It seems to me that both 'there is thinking activity, therefore someone'(if thinking is privileged to human beings, and uttering such sentence is a think activity) or 'I, I am'(with the recognition, self-awareness of 'I' and such recognition entails thinking activity in the broadest sense) are both sufficient to prove existence of at least something, and the latter is sufficient to prove the existence of 'I'.

Is it valid?


Thank you for those who reply.

Maybe let me condense my query a bit.

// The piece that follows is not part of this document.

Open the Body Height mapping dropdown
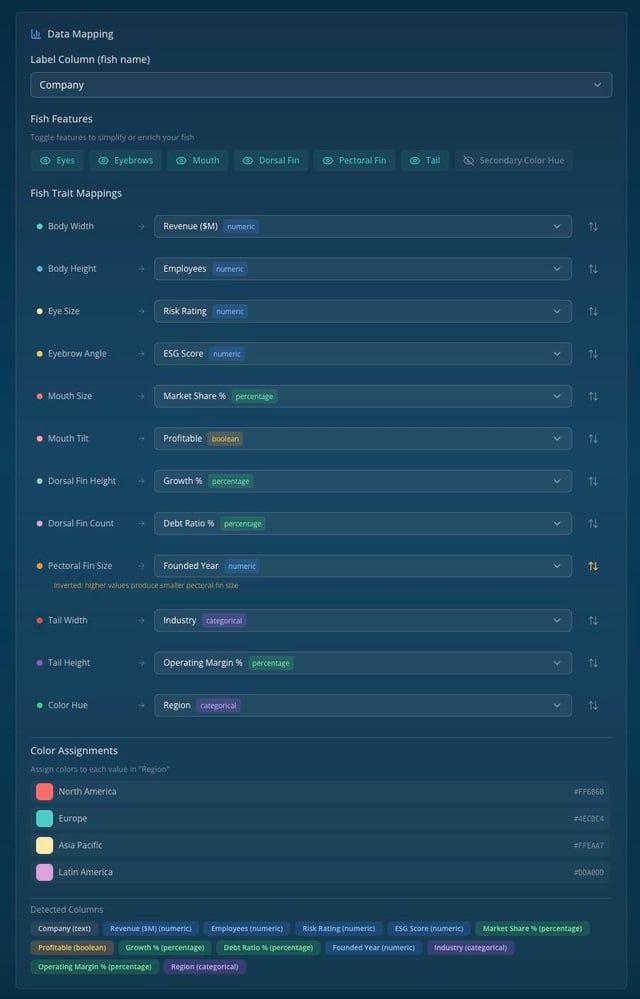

It is that 'I think, therefore I am' seems a bit tautological, that when he says 'I', it is simultaneously implied the cognitive activity of thinking which is necessary for I to recognize myself and to utter 'I'. Also, surely, both 'I' is identical and we are ascribing different activities or states which has the same subject 'I' relied on, and this sounds a bit tautological to me.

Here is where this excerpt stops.